* Task requirements
Copy out exactly the lines below that run from the one holding "Select the history icon in the bottom bar" to the one holding "Open the Management", keeping both of those lines and no others.

[Stored items]
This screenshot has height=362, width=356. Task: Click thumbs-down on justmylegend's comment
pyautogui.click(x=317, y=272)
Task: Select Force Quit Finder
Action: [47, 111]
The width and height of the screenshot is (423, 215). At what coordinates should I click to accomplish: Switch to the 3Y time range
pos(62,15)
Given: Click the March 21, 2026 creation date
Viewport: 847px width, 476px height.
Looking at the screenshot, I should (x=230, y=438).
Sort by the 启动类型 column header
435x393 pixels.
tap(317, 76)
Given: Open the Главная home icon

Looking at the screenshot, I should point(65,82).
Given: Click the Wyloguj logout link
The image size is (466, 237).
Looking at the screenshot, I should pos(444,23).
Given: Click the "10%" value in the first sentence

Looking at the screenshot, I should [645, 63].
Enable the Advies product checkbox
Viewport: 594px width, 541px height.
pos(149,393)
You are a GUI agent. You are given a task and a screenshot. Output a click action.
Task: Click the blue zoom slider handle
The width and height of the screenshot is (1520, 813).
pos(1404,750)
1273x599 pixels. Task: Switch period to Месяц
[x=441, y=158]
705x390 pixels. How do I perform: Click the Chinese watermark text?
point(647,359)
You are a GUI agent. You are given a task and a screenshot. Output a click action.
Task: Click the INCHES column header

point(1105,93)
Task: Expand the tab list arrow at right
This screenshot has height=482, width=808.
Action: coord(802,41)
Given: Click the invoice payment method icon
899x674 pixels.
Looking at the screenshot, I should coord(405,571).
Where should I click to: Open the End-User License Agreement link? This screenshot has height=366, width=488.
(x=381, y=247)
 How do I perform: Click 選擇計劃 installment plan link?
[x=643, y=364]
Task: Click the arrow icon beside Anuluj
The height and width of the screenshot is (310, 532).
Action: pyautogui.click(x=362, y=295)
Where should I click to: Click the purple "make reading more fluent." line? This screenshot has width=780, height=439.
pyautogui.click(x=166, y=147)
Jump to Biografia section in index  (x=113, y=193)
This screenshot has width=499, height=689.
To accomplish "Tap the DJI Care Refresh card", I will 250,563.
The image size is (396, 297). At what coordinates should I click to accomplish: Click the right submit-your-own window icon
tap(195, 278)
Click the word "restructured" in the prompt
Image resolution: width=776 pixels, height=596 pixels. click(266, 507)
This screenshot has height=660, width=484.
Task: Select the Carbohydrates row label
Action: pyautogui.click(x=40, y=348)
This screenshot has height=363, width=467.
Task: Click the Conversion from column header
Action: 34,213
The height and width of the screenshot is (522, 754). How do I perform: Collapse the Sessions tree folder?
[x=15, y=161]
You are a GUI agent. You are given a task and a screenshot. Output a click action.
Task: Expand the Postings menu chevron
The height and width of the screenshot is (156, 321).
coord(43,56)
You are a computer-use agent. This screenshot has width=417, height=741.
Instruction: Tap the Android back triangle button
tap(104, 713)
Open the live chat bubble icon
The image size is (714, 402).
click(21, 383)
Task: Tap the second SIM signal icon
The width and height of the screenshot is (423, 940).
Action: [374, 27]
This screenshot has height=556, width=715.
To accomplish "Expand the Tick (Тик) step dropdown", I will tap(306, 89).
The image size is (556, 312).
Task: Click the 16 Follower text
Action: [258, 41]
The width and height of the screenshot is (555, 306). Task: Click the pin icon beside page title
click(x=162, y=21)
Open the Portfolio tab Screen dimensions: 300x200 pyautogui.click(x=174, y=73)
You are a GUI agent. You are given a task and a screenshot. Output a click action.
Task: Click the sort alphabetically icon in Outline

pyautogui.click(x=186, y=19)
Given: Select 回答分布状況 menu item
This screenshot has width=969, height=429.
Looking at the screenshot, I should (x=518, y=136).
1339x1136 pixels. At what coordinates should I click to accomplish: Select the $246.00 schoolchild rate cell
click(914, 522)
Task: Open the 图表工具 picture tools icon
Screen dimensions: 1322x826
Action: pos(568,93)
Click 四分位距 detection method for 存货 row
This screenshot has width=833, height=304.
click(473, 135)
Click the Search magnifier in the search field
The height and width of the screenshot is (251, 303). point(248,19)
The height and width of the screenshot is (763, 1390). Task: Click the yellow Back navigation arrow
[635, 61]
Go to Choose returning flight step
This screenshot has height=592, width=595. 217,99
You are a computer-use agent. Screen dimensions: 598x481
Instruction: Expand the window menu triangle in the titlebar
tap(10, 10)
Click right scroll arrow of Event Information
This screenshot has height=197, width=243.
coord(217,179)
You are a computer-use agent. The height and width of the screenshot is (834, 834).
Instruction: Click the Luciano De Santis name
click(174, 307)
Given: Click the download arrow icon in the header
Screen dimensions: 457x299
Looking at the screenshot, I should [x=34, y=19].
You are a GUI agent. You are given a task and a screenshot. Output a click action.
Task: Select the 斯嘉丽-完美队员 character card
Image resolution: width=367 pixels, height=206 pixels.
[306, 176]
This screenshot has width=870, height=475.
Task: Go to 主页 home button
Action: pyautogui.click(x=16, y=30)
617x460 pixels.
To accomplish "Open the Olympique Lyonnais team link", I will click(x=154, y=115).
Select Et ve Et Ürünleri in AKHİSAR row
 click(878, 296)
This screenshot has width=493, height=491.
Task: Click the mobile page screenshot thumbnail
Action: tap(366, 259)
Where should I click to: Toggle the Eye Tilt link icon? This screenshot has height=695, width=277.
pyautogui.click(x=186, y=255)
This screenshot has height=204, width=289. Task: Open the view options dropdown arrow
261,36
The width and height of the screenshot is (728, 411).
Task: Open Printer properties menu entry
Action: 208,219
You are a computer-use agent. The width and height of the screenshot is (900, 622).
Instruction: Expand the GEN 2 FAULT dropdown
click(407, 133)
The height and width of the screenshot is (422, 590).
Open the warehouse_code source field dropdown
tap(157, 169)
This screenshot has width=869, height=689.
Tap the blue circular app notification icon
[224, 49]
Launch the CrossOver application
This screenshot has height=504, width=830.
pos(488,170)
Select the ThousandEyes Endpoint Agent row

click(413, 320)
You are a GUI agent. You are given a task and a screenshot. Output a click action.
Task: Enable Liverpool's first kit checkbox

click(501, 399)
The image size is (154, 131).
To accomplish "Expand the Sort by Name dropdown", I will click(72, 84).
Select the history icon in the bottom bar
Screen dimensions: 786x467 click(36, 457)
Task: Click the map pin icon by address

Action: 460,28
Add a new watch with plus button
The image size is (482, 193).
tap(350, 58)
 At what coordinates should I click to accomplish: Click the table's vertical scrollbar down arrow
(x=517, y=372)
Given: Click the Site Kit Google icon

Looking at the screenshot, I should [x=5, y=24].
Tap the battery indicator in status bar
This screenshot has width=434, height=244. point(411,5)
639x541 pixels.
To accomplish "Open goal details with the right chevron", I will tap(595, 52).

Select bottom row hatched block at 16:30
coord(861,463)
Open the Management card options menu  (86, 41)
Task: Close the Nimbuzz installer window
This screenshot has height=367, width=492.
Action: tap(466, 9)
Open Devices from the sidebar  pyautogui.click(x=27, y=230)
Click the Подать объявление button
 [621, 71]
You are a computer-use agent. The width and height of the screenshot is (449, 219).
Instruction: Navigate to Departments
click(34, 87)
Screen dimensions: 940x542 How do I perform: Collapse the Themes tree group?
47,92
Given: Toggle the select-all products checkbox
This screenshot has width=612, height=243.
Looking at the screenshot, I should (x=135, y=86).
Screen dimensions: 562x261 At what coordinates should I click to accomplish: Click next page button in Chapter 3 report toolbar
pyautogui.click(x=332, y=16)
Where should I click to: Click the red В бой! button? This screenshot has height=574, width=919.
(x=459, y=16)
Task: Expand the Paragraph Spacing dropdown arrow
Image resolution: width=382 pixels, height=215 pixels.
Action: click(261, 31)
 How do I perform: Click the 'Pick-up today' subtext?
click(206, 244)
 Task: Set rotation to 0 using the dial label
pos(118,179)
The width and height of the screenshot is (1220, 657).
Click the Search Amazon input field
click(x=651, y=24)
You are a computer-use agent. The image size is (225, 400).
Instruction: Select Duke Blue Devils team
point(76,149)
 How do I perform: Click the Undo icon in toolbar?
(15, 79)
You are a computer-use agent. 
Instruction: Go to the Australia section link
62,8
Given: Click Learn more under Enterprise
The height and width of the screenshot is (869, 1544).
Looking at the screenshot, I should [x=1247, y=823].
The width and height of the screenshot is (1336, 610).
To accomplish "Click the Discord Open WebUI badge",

* Written response
Select the history icon in the bottom bar
Screen dimensions: 786x467 click(36, 457)
Task: Click the map pin icon by address

Action: 460,28
Add a new watch with plus button
The image size is (482, 193).
tap(350, 58)
 At what coordinates should I click to accomplish: Click the table's vertical scrollbar down arrow
(x=517, y=372)
Given: Click the Site Kit Google icon

Looking at the screenshot, I should [x=5, y=24].
Tap the battery indicator in status bar
This screenshot has width=434, height=244. point(411,5)
639x541 pixels.
To accomplish "Open goal details with the right chevron", I will tap(595, 52).

Select bottom row hatched block at 16:30
coord(861,463)
Open the Management card options menu  (86, 41)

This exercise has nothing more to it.